Package 'bigtabulate' reference manual

Title:	Table, Apply, and Split Functionality for Matrix and 'big.matrix' Objects
Description:	Extend the bigmemory package with 'table', 'tapply', and 'split' support for 'big.matrix' objects. The functions may also be used with native R matrices for improving speed and memory-efficiency.
Authors:	Michael J. Kane <kaneplusplus@gmail.com> and John W. Emerson <jayemerson@gmail.com>
Maintainer:	Michael J. Kane <bigmemoryauthors@gmail.com>
License:	LGPL-3 \| Apache License 2.0
Version:	1.1.9
Built:	2025-03-26 07:02:53 UTC
Source:	CRAN

Extended Tabular Operations for Both matrix and big.matrix Objects

Description

This package extends the bigmemory package, but the functions may also be used with traditional R matrix and data.frame objects. The function bigtabulate is exposed, but we expect most users will prefer the higher-level functions bigtable, bigtsummary, and bigsplit.
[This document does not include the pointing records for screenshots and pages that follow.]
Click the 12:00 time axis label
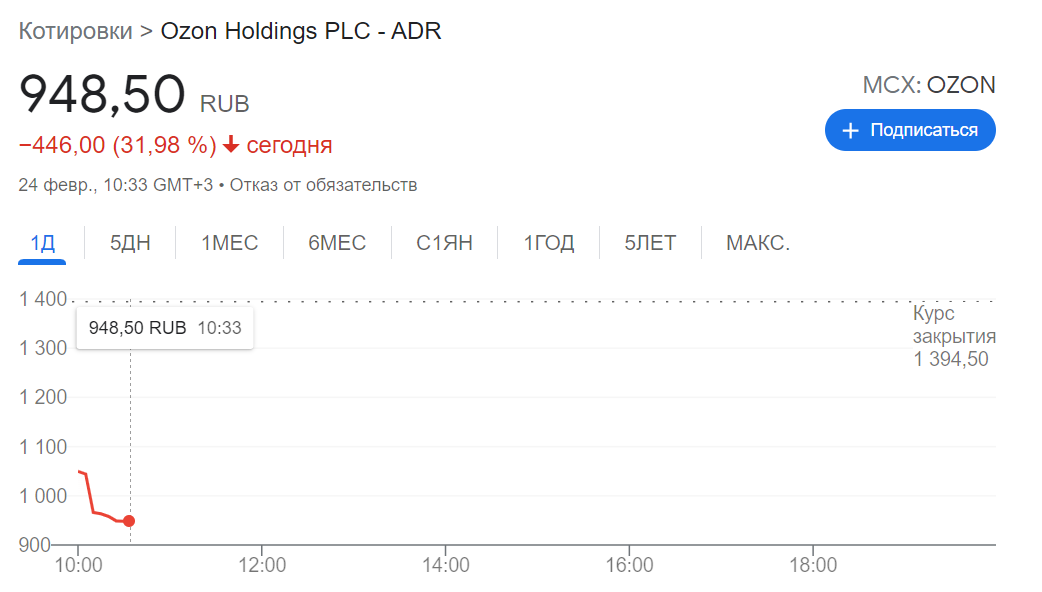This screenshot has width=1042, height=592. coord(262,566)
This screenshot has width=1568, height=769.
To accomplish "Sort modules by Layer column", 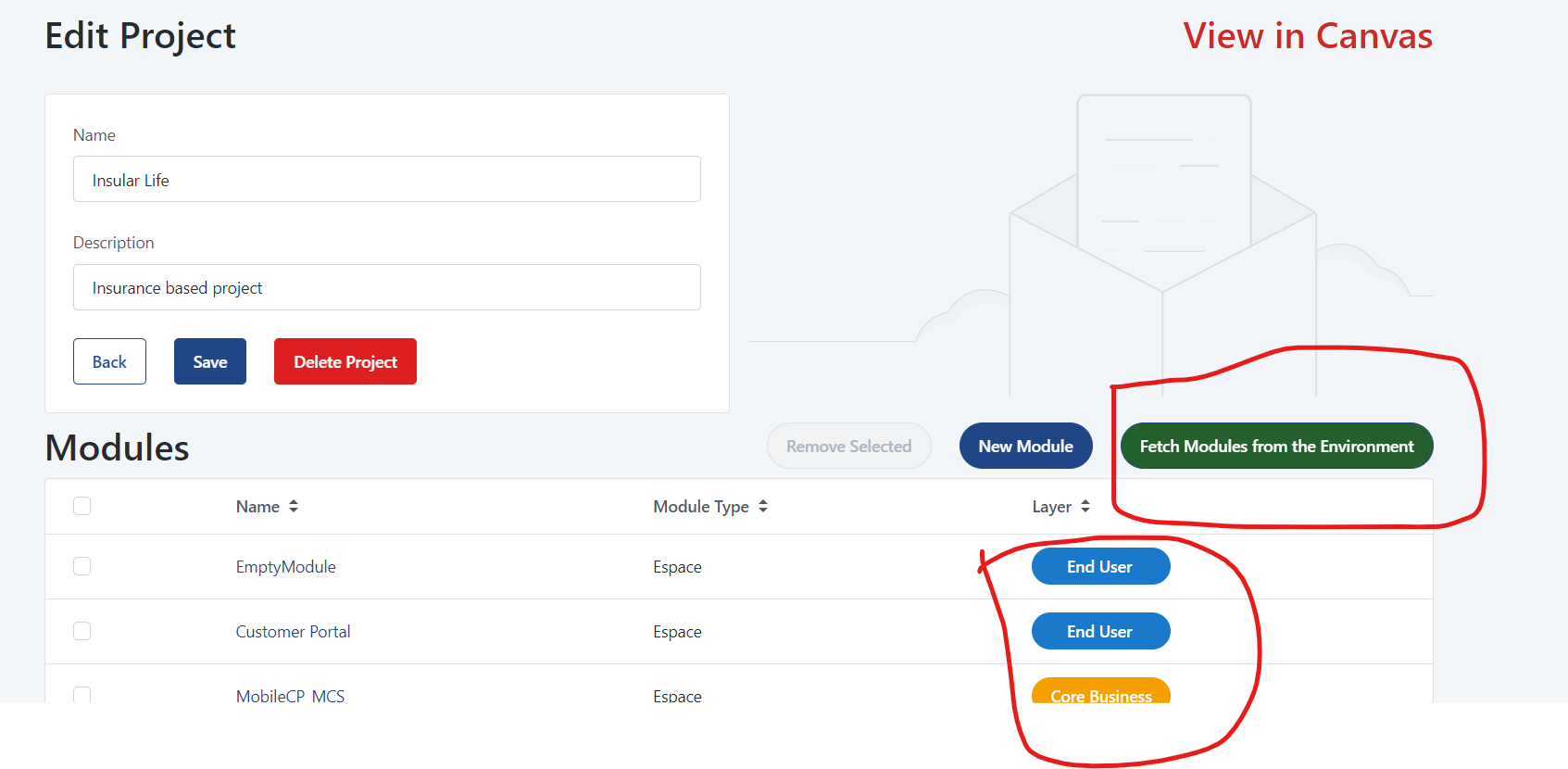I will pos(1085,507).
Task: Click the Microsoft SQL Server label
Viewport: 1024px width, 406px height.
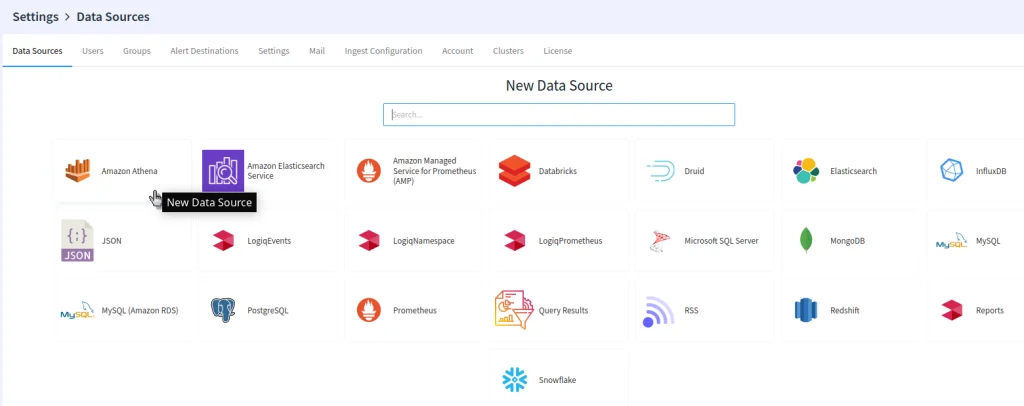Action: pos(721,241)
Each of these functions provides functionality based on a specified conditional structure. In other words, for every cell of a (possibly multidimensional) contingency table, they provide (or tabulate) some useful conditional behavior (or statistic(s)) of interest. At the most basic level, this provides an extremely fast and memory-efficient alternative to table for matrices and data frames.

Usage

bigtabulate(
  x,
  ccols,
  breaks = vector("list", length = length(ccols)),
  table = TRUE,
  useNA = "no",
  summary.cols = NULL,
  summary.na.rm = FALSE,
  splitcol = NULL,
  splitret = "list"
)

bigsplit(
  x,
  ccols,
  breaks = vector("list", length = length(ccols)),
  useNA = "no",
  splitcol = NA,
  splitret = "list"
)

bigtable(
  x,
  ccols,
  breaks = vector("list", length = length(ccols)),
  useNA = "no"
)

bigtsummary(
  x,
  ccols,
  breaks = vector("list", length = length(ccols)),
  useNA = "no",
  cols,
  na.rm = FALSE
)
bigtabulate(
  x,
  ccols,
  breaks = vector("list", length = length(ccols)),
  table = TRUE,
  useNA = "no",
  summary.cols = NULL,
  summary.na.rm = FALSE,
  splitcol = NULL,
  splitret = "list"
)

bigsplit(
  x,
  ccols,
  breaks = vector("list", length = length(ccols)),
  useNA = "no",
  splitcol = NA,
  splitret = "list"
)

bigtable(
  x,
  ccols,
  breaks = vector("list", length = length(ccols)),
  useNA = "no"
)

bigtsummary(
  x,
  ccols,
  breaks = vector("list", length = length(ccols)),
  useNA = "no",
  cols,
  na.rm = FALSE
)

Arguments

`x`	a `big.matrix` or a `data.frame` or a `matrix`.
`ccols`	a vector of column indices or names specifying which columns should be used for conditioning (e.g. for building a contingency table or structure for tabulation).
`breaks`	a vector or list of `length(ccols)`. If a vector, `NA` indicates that the associated column should be treated like a factor (categorical variable), while an integer value indicates that the range of the associated column should be broken into a specified number of evenly-spaced bins (histogram-like). If a list, `NA` triggers the factor-like handling, a single number triggers bin-like behavior, while a triplet (min,max,breaks) indicates that the bin-like behavior should be on a restricted range rather than on the range of data for that column. See `binit` for similar specification of this option.
`table`	if `TRUE`, a list of table counts will be returned.
`useNA`	whether to include extra '`NA`' levels in the table.
`summary.cols`	column(s) for which table summaries will be calculated.
`summary.na.rm`	if `TRUE`, `NA`s are removed from table summary calculations.
`splitcol`	if `NA`, the indices which correspond to table-levels are returned. If numeric, the corresponding column values will be returned in a list corresponding to table-levels. If `NULL`, then there is no splitting at all.
`splitret`	if `"list"`, the `splitcol` value is returned as a list. When `splitcol` is `NA`, `splitret` may be `"vector"`. Finally, `"sparselist"` may be a useful option when the full-blown splitting structure has many unrepresented "cells"; this is like using the `drop=TRUE` option to `split`.
`cols`	with `bigtsummary`, which column(s) should be conditionally summarized? This (or these) will be passed on as `summary.cols`.
`na.rm`	an obvious option for summaries.

Details

This package concentrates on conditional stuctures and calculations, much like table, tapply, and split. The functions are juiced-up versions of the base R functions; they work on both regular R matrices and data frames, but are specialized for use with bigmemory and (for more advanced usage) foreach. They are particularly fast and memory-efficient. We have found that bigsplit followed by lapply or sapply can be particularly effective, when the subsets produced by the split are of reasonable size. For intensive calculations, subsequent use of foreach can be helpful (think: parallel apply-like behavior).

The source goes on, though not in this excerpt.